新たな食文化創造へのチャレンジ
環境に優しく栄養価も高いBG無洗米だが、「米は研ぐもの」という概念を払拭するのは、並大抵の苦労ではなかったと担当者は振り返る。「“無洗米は手抜き”“研ぎ汁は海や川の生き物の栄養になるはずだから流しても問題ない”と考える人も多く、発売当初はなかなか認めてもらえませんでした」。マイナスからのスタートは、新たな食文化の創造への挑戦でもあった。「生協さんが商品に対して理解を示してくれたおかげで、ずいぶん普及されました」
またSDGsの意識が高まりつつあったのも追い風に。「現在、全国50工場で当社の無洗米機が使われ、国内の無洗米の約7割が当社の精米機械によって作られているといわれています。SDGsへの貢献は、BG無洗米を使ってくださる企業や消費者、飲食店といった皆様方があってこそだと思います」
栄養価の高い無洗米「金芽米」が誕生
米は玄米より白米のほうが食べやすく、食味がいい。しかし、精米すればするほど栄養価が減っていく。このことに着目した雜賀氏は、なんとか栄養価が高いままおいしいBG無洗米ができないかと研究、健康に有益な亜糊粉層と呼ばれる部分を米表面に残す精米技術を開発した。さらに、研ぎ洗いにより、せっかく残した亜糊粉層が流れないようにBG無洗米加工を施したのが、おいしく栄養豊富な「金芽米」だ。

▶ _課題一覧_
(1) 無洗米についての文章のうち、「またSDGsの意識が高まりつ」から「しく栄養豊富な「金芽米」だ。」までを、両端の語句も含めて一字一句変えずに引用しなさい。
(2) 無洗米についての文章をもとに、次の問いに答えなさい。
(a) 当社の無洗米機は、現在全国いくつの工場で使われているか。
(b) 国内の無洗米のうち、約何割が当社の精米機械によって作られているといわれているか。
(c) 雜賀氏が米表面に残す精米技術を開発した、健康に有益な部分は何と呼ばれているか。
(3) 無洗米についての文章の最後の文に続けて、その先を書き進めなさい。

▶ _資料_
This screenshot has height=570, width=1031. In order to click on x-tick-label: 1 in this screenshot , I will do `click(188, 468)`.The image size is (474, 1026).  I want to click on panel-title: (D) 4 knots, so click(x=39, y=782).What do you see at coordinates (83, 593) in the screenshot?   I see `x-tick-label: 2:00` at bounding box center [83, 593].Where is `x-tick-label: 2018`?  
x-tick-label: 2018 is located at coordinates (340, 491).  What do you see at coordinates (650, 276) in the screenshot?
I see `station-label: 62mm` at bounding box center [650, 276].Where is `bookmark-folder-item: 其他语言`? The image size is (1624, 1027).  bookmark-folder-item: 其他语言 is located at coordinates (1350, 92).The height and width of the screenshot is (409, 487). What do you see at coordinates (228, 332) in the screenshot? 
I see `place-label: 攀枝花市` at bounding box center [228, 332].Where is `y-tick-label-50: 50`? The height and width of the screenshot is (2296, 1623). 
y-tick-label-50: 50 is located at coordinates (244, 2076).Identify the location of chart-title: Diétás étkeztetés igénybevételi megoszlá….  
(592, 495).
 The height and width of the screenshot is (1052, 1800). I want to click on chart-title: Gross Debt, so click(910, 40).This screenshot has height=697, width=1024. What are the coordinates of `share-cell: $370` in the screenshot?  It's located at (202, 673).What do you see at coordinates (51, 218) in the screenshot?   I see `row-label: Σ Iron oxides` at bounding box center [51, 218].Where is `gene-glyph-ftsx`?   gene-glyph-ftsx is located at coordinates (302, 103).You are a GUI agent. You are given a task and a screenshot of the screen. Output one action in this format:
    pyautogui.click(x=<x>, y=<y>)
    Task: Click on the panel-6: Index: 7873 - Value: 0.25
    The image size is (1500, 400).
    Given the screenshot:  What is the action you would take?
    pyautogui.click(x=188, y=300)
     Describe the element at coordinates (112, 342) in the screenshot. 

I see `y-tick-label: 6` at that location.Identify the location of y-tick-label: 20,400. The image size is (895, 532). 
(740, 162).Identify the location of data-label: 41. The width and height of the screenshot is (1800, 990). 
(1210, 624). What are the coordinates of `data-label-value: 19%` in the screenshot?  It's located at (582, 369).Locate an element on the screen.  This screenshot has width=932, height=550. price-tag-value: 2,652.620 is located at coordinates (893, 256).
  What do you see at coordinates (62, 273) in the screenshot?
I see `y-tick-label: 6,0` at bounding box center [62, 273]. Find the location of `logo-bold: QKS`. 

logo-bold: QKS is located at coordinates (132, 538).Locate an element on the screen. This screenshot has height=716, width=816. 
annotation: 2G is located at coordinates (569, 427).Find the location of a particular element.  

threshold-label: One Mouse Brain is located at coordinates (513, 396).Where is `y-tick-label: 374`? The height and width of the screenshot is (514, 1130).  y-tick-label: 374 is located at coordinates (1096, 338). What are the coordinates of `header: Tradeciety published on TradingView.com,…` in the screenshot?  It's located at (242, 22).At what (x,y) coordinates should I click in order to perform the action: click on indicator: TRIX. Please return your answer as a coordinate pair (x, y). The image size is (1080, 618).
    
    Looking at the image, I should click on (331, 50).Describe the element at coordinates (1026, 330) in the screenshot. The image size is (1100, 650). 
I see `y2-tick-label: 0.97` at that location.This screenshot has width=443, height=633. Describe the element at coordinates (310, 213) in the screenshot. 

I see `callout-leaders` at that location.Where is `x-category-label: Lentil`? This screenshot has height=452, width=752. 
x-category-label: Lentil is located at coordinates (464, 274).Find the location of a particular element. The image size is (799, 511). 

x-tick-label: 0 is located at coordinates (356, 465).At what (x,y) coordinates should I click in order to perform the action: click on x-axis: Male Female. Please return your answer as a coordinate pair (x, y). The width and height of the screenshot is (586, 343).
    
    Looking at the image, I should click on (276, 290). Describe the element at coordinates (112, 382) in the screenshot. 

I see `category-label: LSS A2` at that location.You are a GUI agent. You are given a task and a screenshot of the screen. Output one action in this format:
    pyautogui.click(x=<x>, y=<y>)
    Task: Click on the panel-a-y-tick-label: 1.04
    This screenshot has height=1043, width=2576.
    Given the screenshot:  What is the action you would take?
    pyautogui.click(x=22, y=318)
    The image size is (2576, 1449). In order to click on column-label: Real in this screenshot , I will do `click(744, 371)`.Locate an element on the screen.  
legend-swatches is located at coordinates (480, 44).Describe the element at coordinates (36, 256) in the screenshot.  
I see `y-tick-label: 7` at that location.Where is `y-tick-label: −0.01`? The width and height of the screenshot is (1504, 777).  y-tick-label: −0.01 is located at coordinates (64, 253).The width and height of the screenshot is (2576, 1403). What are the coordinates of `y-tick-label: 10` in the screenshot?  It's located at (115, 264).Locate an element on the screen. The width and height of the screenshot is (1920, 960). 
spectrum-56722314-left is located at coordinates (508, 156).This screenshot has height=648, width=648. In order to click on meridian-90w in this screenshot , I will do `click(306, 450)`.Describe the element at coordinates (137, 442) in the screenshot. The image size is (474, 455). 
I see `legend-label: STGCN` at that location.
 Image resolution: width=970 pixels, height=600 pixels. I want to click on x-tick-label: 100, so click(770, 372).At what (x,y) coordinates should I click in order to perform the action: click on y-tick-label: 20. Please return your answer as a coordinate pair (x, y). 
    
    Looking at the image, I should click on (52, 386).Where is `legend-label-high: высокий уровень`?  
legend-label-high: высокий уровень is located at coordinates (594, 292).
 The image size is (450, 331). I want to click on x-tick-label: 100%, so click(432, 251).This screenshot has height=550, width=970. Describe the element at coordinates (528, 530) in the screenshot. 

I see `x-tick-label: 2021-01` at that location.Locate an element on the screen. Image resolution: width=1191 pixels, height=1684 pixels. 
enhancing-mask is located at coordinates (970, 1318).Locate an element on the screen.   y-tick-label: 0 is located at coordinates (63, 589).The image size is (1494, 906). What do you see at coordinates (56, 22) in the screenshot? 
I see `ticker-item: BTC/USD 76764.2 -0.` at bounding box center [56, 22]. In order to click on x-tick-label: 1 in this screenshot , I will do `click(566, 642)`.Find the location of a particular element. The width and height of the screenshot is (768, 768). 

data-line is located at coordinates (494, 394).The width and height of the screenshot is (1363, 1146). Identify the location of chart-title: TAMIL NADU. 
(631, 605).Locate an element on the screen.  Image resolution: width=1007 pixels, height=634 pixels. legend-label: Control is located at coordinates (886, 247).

▶ _解答一覧_
(1)
またSDGsの意識が高まりつつあったのも追い風に。「現在、全国50工場で当社の無洗米機が使われ、国内の無洗米の約7割が当社の精米機械によって作られているといわれています。SDGsへの貢献は、BG無洗米を使ってくださる企業や消費者、飲食店といった皆様方があってこそだと思います」
栄養価の高い無洗米「金芽米」が誕生
米は玄米より白米のほうが食べやすく、食味がいい。しかし、精米すればするほど栄養価が減っていく。このことに着目した雜賀氏は、なんとか栄養価が高いままおいしいBG無洗米ができないかと研究、健康に有益な亜糊粉層と呼ばれる部分を米表面に残す精米技術を開発した。さらに、研ぎ洗いにより、せっかく残した亜糊粉層が流れないようにBG無洗米加工を施したのが、おいしく栄養豊富な「金芽米」だ。

(2)
(a) 50工場
(b) 約7割
(c) 亜糊粉層

(3)
金芽米は亜糊粉層がたくさん水を吸うため、通常より米の量を減らしても普通の白米と同じ量のご飯が炊きあがる。また冷めてもおいしい。さらに米粒の量自体が減ることで糖質もカロリーも白米より低いとあって、現在は大手弁当チェーンや企業の社員食堂などで採用されている。
「金芽米」「金芽ロウカット玄米」で医療費削減に貢献
さらに、金芽米よりもっと米の栄養を引き出したものを、と2015年には「金芽ロウカット玄米」を発表した。玄米は白米に比べてボソボソと硬い食感で、ヌカの匂いが気になるという人も多い。東洋ライスの研究により、この食感が玄米の表面についた防水性の高い“ロウ層”にあると判明。卓越した加工技術でロウ層だけを均等に削り取った玄米の開発に成功した。
「金芽ロウカット玄米」は浸水時間も1時間でよく、消化性に優れ、玄米と同じ栄養価で白米のようにおいしいという特徴がある。このことが評価され、2018年より4年連続で玄米カテゴリー第1位を獲得し続けている。
さらに、協力会社3社で金芽米や金芽ロウカット玄米を実際に食べ続ける健康調査を3年間かけて実施。その結果、各社とも年間医療費が約4割削減した。おいしく体にいい米に対する飽くなき研究は、人々の健康への貢献はもとより、公的医療費の削減という社会貢献にもつながっている。